## Assignment
In the data below, find the line containing "You are a GUI"; transcribe it and each line after it exactly, through the last, skipping pictures.

++++++++++

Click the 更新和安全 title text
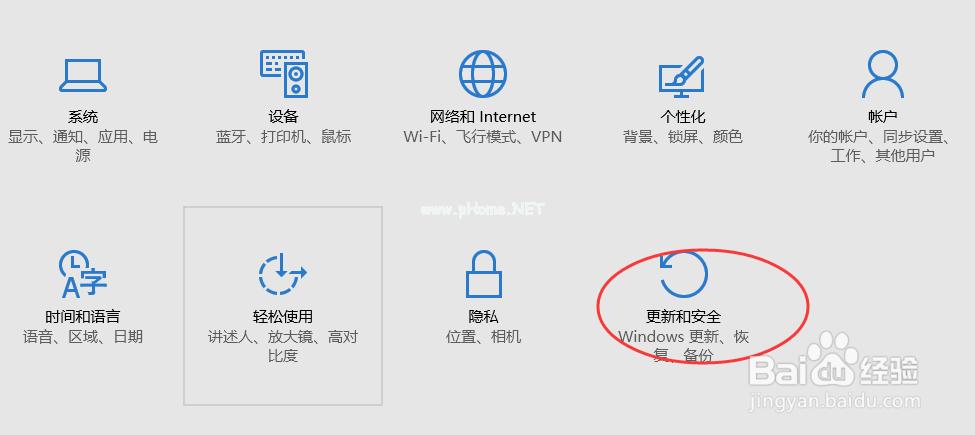 683,316
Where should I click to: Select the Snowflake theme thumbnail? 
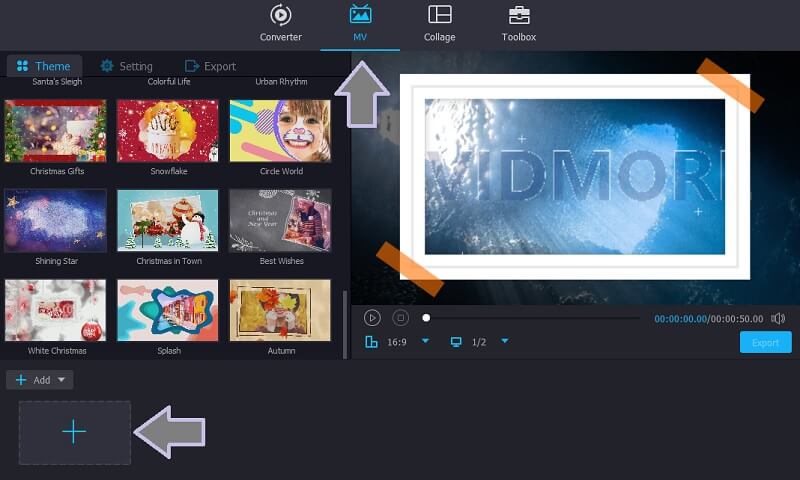click(x=167, y=130)
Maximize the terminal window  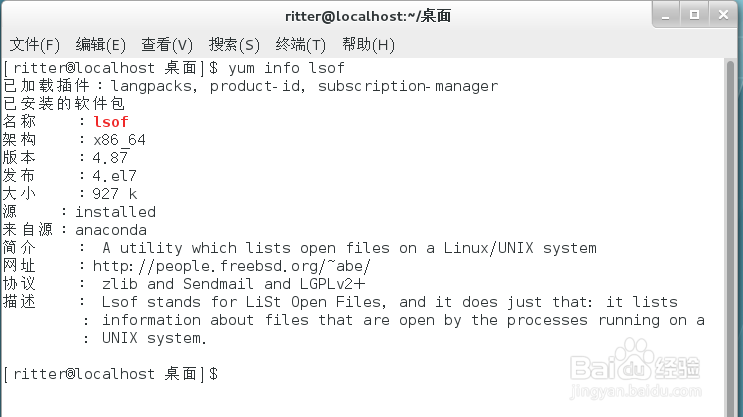[x=694, y=15]
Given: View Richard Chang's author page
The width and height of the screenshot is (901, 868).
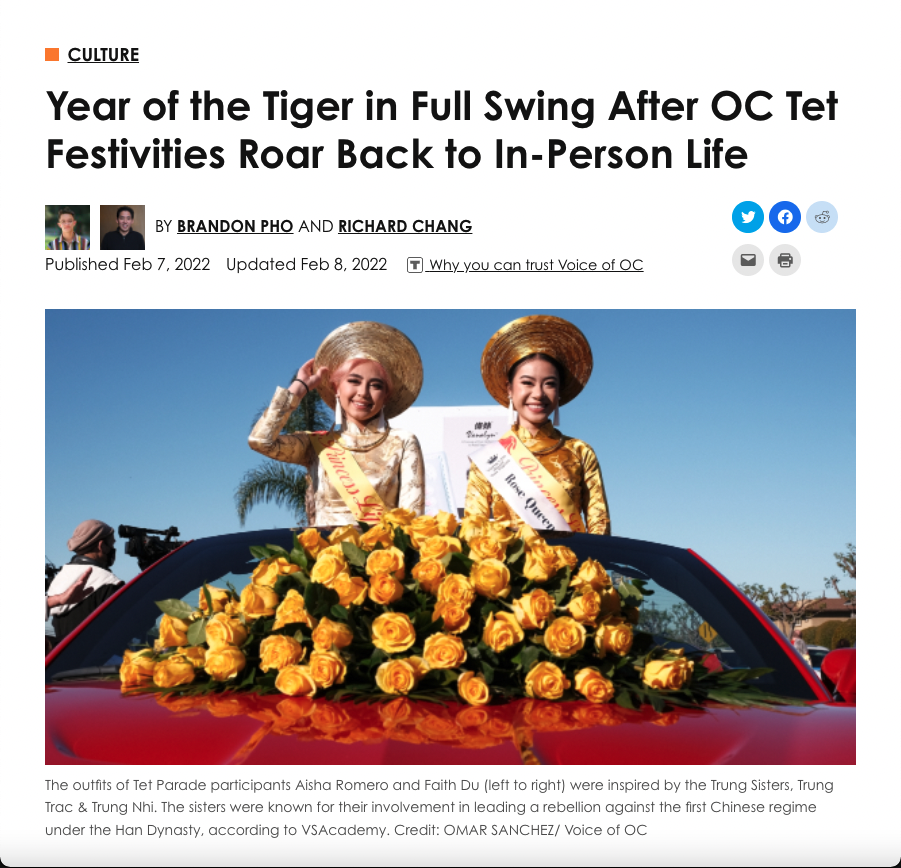Looking at the screenshot, I should point(405,226).
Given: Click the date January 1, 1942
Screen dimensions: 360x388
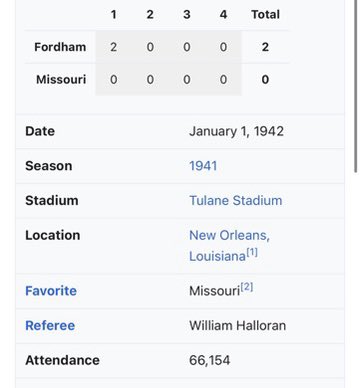Looking at the screenshot, I should (x=236, y=131).
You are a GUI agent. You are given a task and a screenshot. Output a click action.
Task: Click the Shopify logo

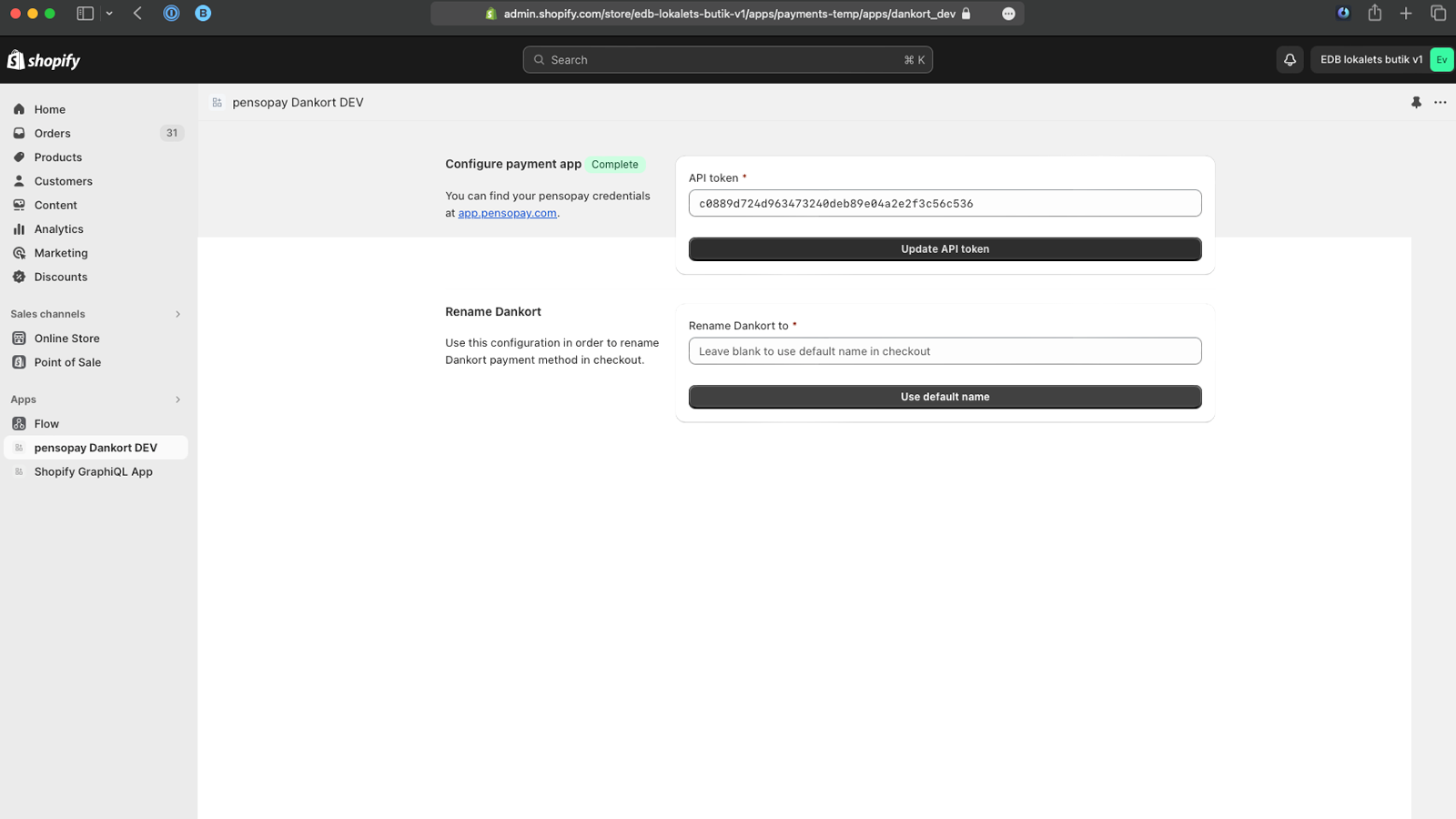[44, 60]
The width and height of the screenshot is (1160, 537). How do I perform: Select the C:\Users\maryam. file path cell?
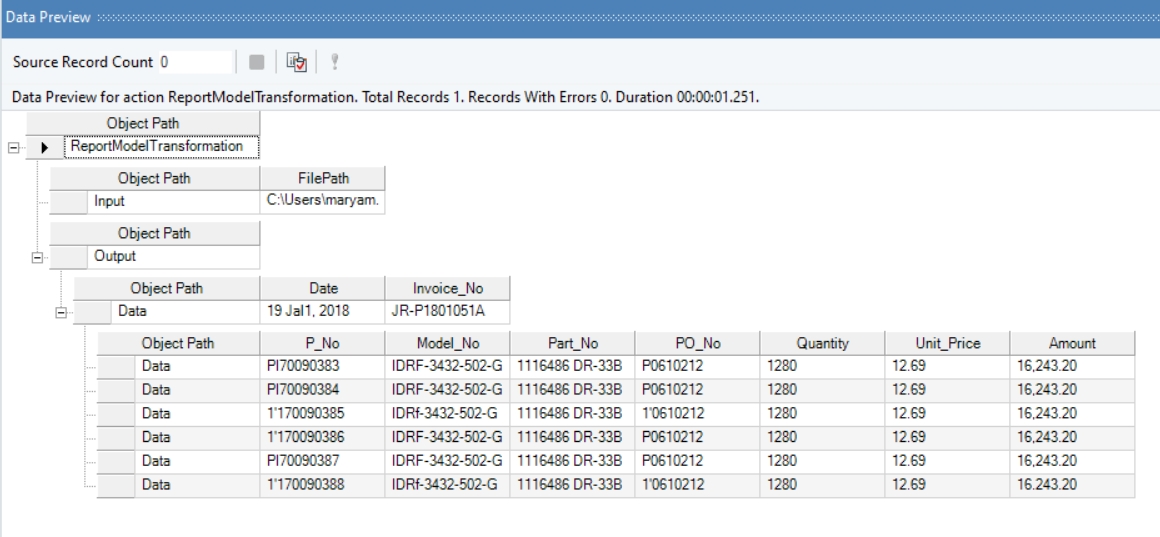(x=321, y=201)
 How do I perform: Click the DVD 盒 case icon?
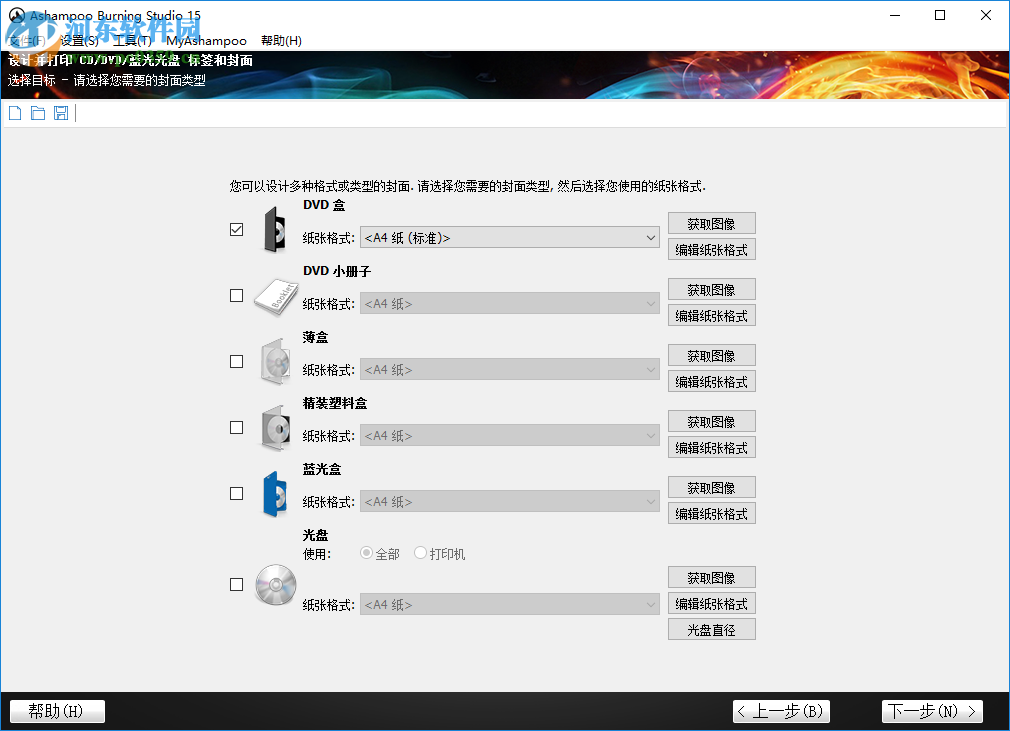click(274, 230)
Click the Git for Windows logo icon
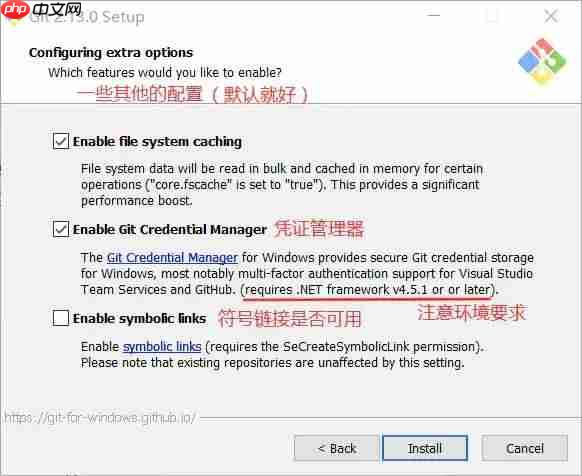The width and height of the screenshot is (582, 476). coord(542,61)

++++++++++

## Solution for this exercise
You are a GUI agent. You are given a task and a screenshot. Output a click action.
Task: Click the Shopify logo

[44, 60]
The width and height of the screenshot is (1160, 537). How do I perform: Select the C:\Users\maryam. file path cell?
(x=321, y=201)
 How do I perform: Click the DVD 盒 case icon?
click(274, 230)
Click the Git for Windows logo icon
The width and height of the screenshot is (582, 476). coord(542,61)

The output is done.